§ What the task asks
Find the line holding "The width and height of the screenshot is (640, 397)." in the entries below. Give it again exactly, along with every line after it up to and including the line holding "Given: Click the SEARCH".

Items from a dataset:
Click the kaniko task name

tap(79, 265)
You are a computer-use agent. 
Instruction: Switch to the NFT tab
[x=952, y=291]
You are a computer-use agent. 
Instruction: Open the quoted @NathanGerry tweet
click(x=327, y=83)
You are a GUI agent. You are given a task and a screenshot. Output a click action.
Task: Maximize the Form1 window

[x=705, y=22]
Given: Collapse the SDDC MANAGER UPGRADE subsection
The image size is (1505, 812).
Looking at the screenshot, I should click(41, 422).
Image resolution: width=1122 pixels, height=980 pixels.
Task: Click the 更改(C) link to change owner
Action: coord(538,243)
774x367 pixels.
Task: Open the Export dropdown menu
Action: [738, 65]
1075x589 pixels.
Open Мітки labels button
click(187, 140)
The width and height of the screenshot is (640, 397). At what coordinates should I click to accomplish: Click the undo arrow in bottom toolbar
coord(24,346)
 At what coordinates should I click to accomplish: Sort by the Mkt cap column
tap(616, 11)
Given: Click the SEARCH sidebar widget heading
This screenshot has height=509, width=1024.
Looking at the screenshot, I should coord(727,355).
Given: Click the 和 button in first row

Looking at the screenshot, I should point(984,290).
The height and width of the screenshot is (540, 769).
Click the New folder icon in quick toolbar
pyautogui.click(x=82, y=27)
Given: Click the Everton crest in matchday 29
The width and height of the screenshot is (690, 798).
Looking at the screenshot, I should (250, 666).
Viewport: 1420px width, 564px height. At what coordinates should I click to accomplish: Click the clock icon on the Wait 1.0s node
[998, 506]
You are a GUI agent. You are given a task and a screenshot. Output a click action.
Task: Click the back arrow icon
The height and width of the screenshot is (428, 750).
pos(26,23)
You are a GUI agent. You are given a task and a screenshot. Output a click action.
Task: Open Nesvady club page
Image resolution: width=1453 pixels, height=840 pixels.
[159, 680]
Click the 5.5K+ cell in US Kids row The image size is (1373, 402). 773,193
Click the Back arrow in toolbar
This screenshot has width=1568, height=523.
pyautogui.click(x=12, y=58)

§ Output for this exercise
The width and height of the screenshot is (640, 397). At what coordinates should I click to accomplish: Click the undo arrow in bottom toolbar
coord(24,346)
 At what coordinates should I click to accomplish: Sort by the Mkt cap column
tap(616, 11)
Given: Click the SEARCH sidebar widget heading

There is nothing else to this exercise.